‘What settlement?’: As Richard’s Disposal looks forward, one Jackson councilman says nothing is official
JACKSON, Miss. (WLBT) - There are still a lot of questions surrounding the future of trash pickup in the capital city, and the answers to many of those questions vary depending on who you ask.
Residents should find out what trash collection in Jackson will look like in the short term in just a few days.
However, the long-term situation is still very much in the air.
Sunday, the CEO of Richard’s Disposal, Alvin Richard, held a press conference. It comes after more than six months of the company hauling the city’s waste without payment.
So far, Richard said the firm has been able to still pay its employees and its debts, but late last week, the firm did note the financial burden this has caused.
Even still, Richard said Sunday that 70 of his employees live in the city of Jackson, and he has no regrets about bringing the firm over from New Orleans.
“I didn’t have any then. I don’t have any now,” he said.
Nevertheless, the lack of payment led Richard’s to sue the city, and Friday, the city council and the firm agreed to a settlement in that suit.
“We’re glad that we got this temporary settlement, but it’s not over with,” said John Walker, an attorney representing the firm. “People need to understand that this is just a lull in the storm, and litigation is going to be continuing probably.”
As part of this settlement, the council agreed to pay Richard’s nearly 5 million dollars for its work so far and also agreed to keep the firm on at least until the Mississippi Supreme Court rules in a separate lawsuit regarding the mayor’s veto powers.
Walker described all of the disagreements between the city council, the mayor, and the firm itself over the last few months as ‘nonsense’.
“Everything that has gone on since January 18th of this year should not have gone on because, on January 18, Richard’s Disposal should have gotten the six-year contract,” he said.

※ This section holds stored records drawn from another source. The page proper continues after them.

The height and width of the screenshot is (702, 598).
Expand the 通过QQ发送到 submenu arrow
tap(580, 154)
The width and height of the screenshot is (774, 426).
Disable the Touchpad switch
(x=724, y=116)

While the company hopes to finish out the emergency contract and then strike up a better, longer-term contract, Ward 3 Jackson City Councilman Kenneth Stokes is saying, “not so fast.”

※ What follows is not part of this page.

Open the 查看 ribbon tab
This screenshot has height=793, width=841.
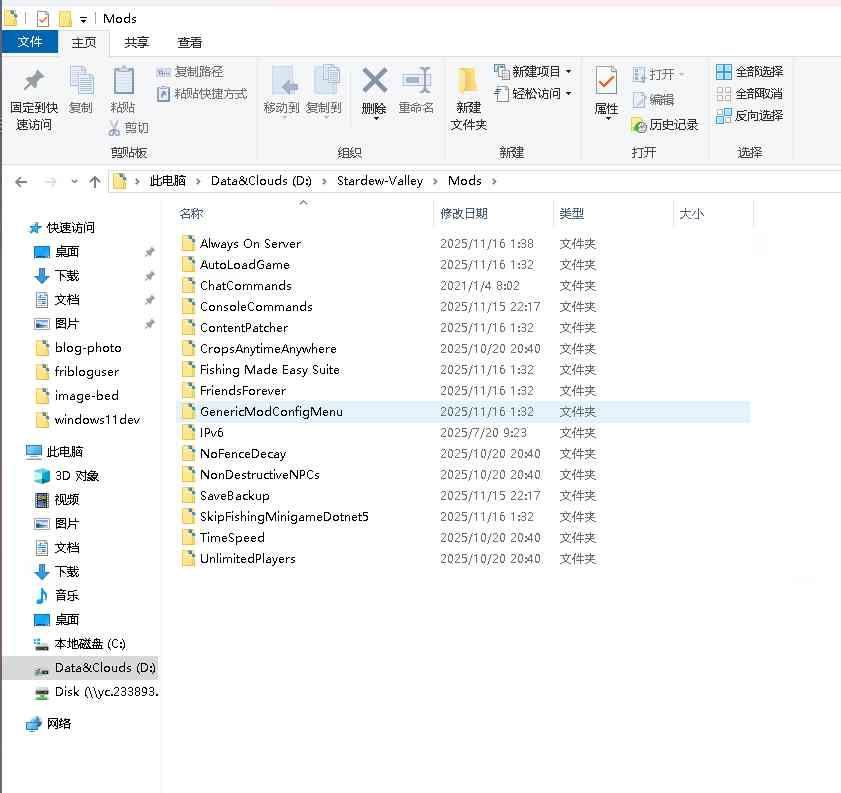click(190, 42)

That’s because the council still has to vote on the settlement to make things official.
“The majority of the council might vote to pay them through claims. Kenny Stokes is going to keep saying, ‘no,’” Stokes said. “I’ve been saying ‘no’ since the beginning. I’m going to be saying ‘no’ in the end.”
Stokes maintains his stance that Richard’s doesn’t deserve payment because its current contract was never approved by the council.
“All business people understand that you’ve got to have a contract,” he said. “That’s basic business.″
Not everyone on the council agrees with Stokes. In fact, council president Ashby Foote described Friday’s settlement agreement as a “victory for the citizens of Jackson.”
The council is expected to take this issue up on Tuesday.